For the development of innovative cell-based liver directed therapies, e.g. liver tissue engineering, the use of stem cells might be very attractive to overcome the limitation of donor liver tissue. Liver specific differentiation of embryonic, fetal or adult stem cells is currently under investigation. Different types of fetal liver (stem) cells during development were identified, and their advantageous growth potential and bipotential differentiation capacity were shown. However, ethical and legal issues have to be addressed before using fetal cells. Use of adult stem cells is clinically established, e.g. transplantation of hematopoietic stem cells. Other bone marrow derived liver stem cells might be mesenchymal stem cells (MSC). However, the transdifferentiation potential is still in question due to the observation of cellular fusion in several in vivo experiments.
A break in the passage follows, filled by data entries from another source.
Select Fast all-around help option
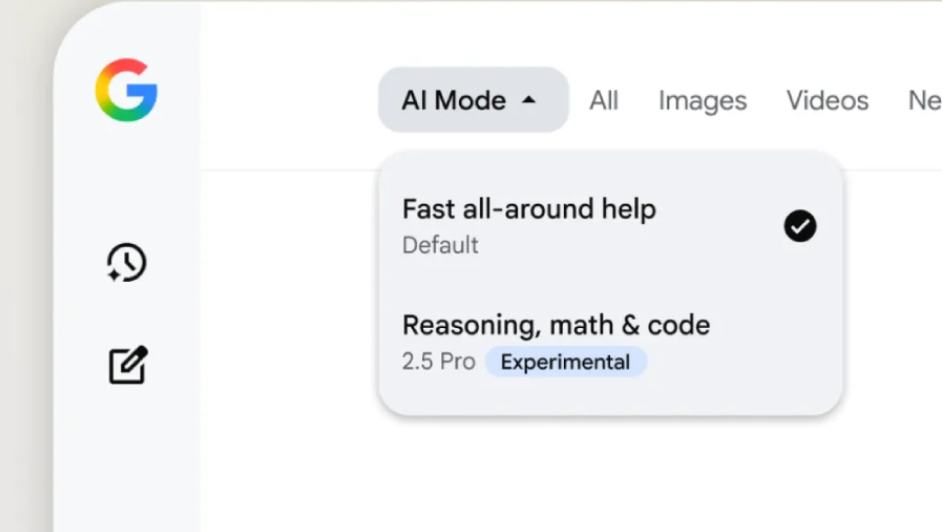The width and height of the screenshot is (945, 532). [610, 226]

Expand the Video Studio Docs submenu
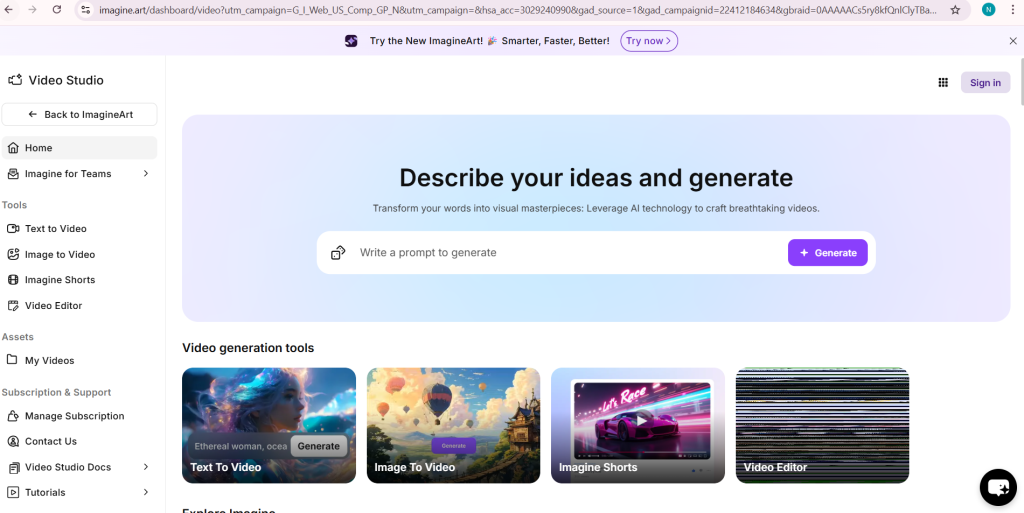[x=146, y=467]
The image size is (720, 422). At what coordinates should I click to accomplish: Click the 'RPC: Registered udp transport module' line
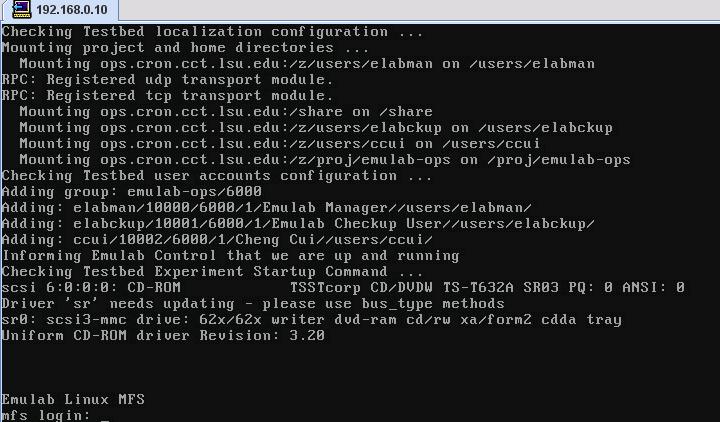click(x=168, y=79)
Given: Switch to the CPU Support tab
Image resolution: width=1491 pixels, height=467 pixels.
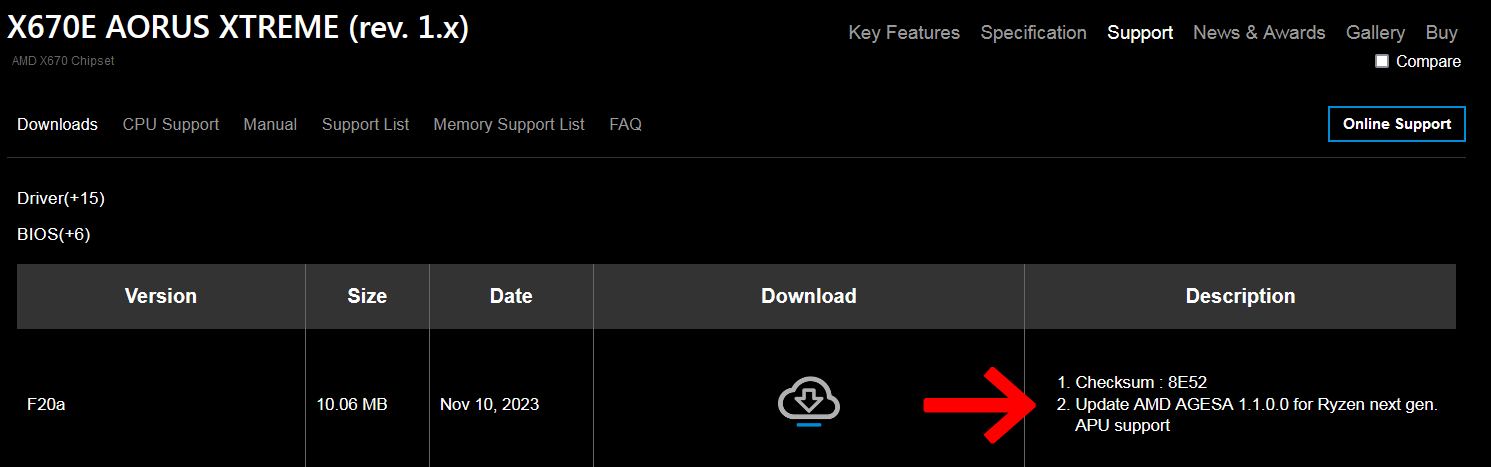Looking at the screenshot, I should point(171,124).
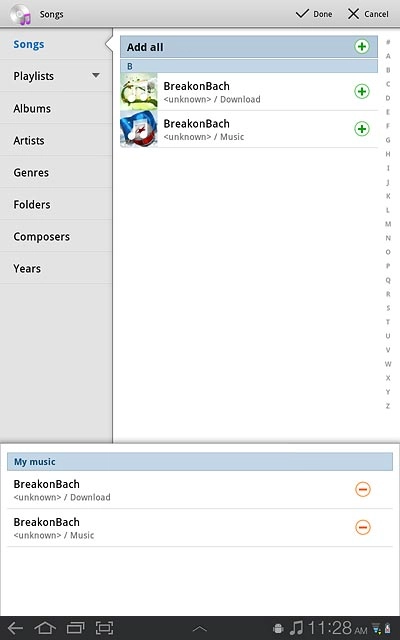Remove BreakonBach Music from My music

click(x=363, y=527)

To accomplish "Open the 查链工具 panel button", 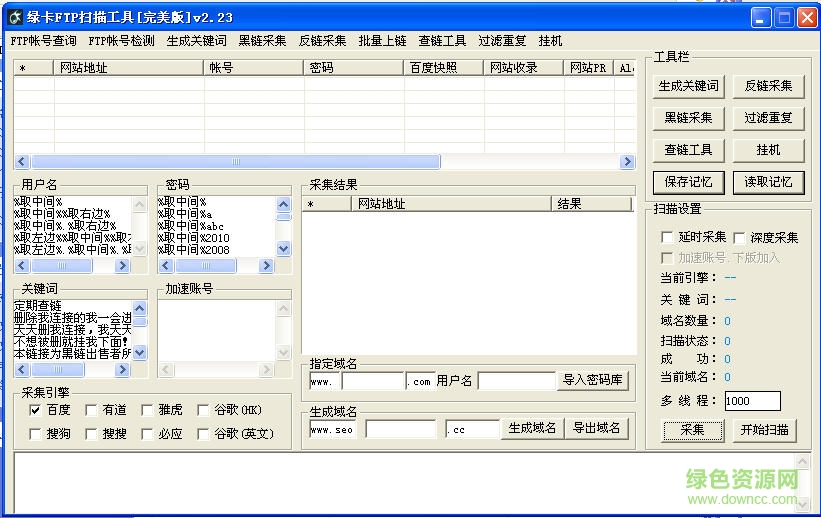I will point(688,150).
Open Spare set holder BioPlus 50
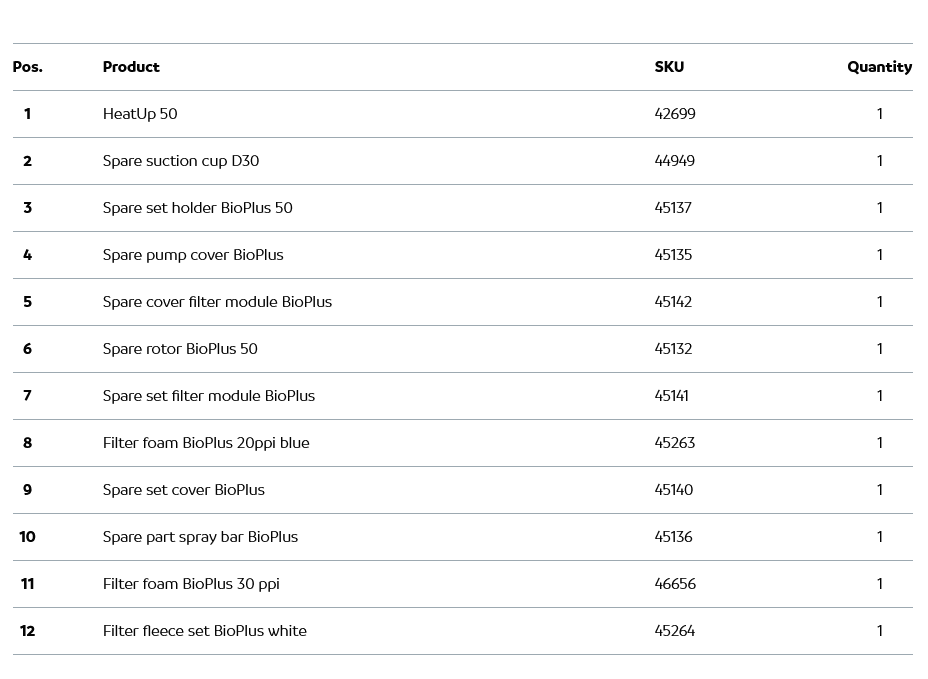Screen dimensions: 928x679 click(x=197, y=208)
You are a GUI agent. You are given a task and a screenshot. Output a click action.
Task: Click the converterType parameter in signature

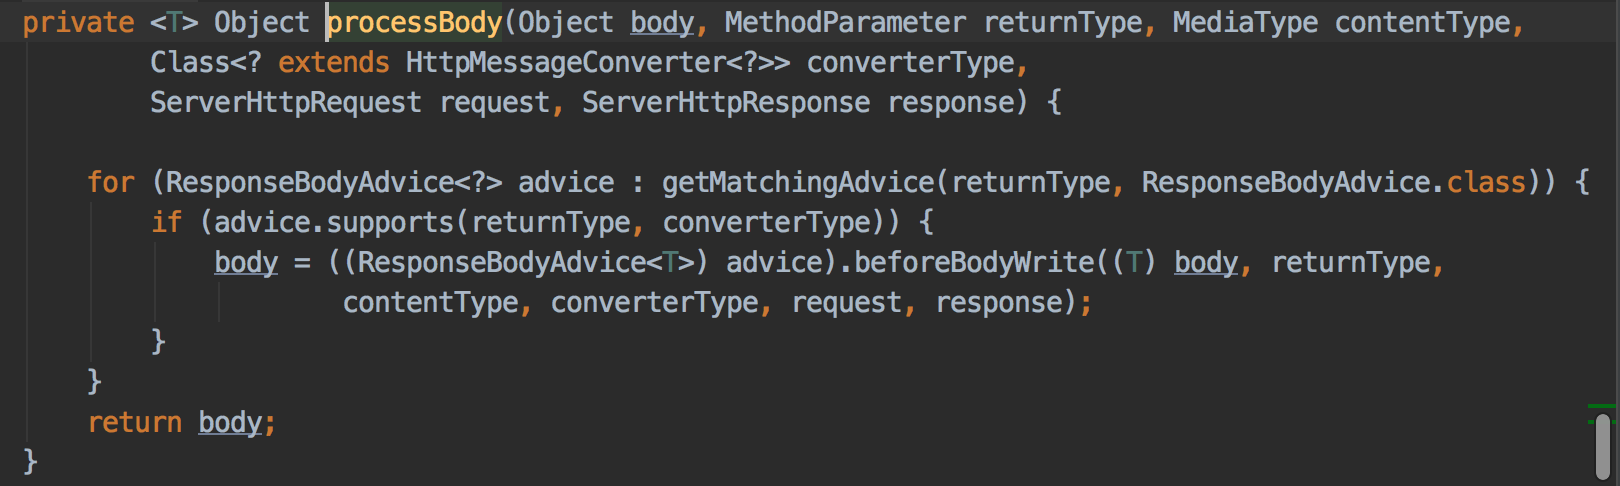tap(910, 62)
In vitro experiments revealed a crucial role of the environment (e.g. growth factors and extracellular matrix) for specific differentiation of stem cells. Co-cultured liver cells also seemed to be important for hepatic gene expression of MSC. For successful liver cell transplantation, a novel approach of tissue engineering by orthotopic transplantation of gel-immobilized cells could be promising, providing optimal environment for the injected cells. Moreover, an orthotopic tissue engineering approach using bipotential stem cells could lead to a repopulation of the recipients liver with healthy liver and biliary cells, thus providing both hepatic functions and biliary excretion. Future studies have to investigate, which stem cell and environmental conditions would be most suitable for the use of stem cells for liver regeneration or tissue engineering approaches.